## EXERCISE INPUT
######

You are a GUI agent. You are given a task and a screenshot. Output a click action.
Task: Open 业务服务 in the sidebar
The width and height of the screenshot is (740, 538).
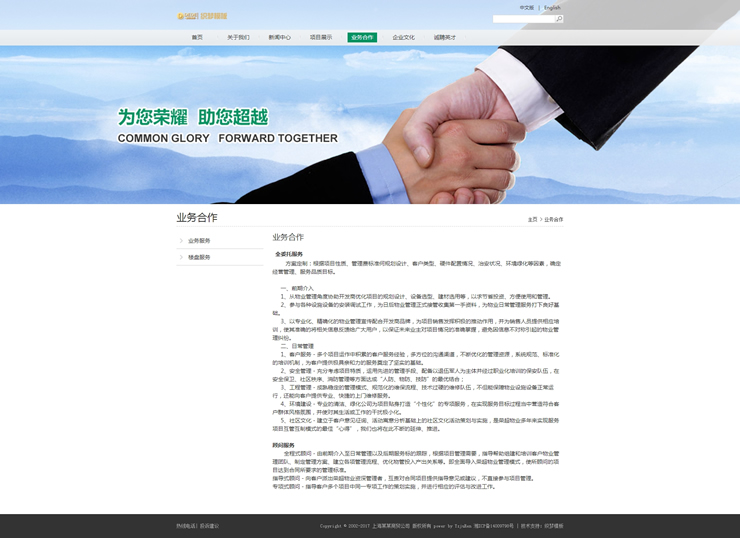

######

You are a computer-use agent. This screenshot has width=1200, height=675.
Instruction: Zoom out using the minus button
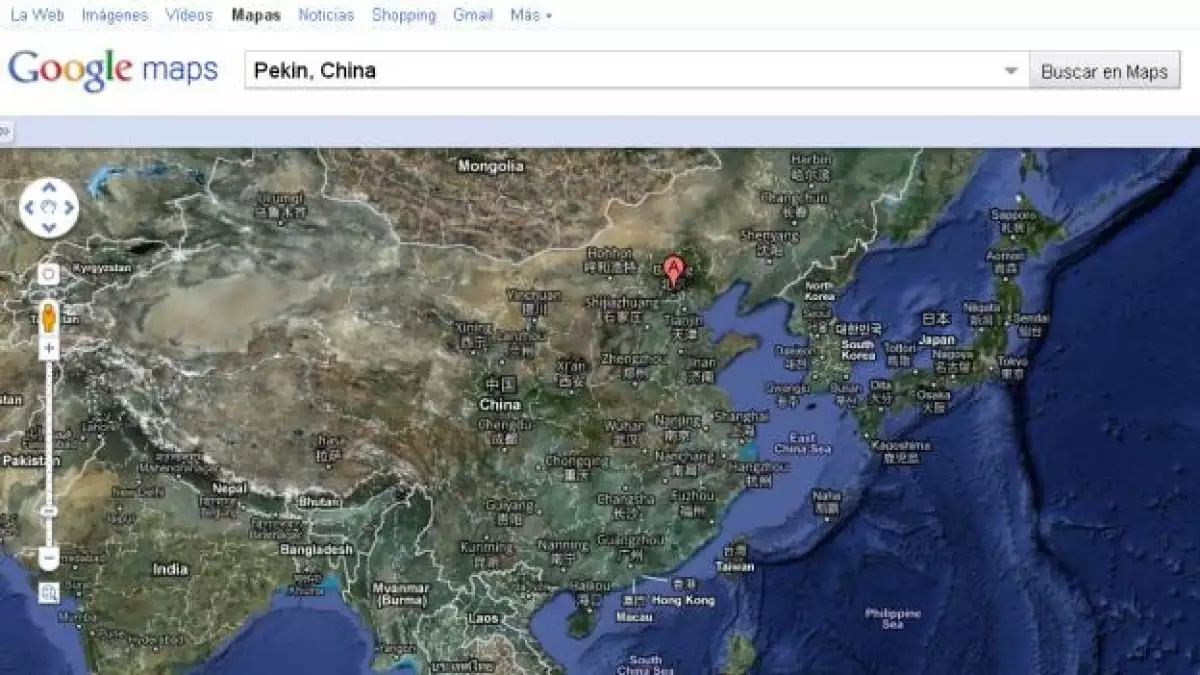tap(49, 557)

######

## YOUR GOAL
Which lines of the records contain the word "agent"? Copy each of them.

## EXPECTED ANSWER
You are a GUI agent. You are given a task and a screenshot. Output a click action.
You are a computer-use agent. This screenshot has width=1200, height=675.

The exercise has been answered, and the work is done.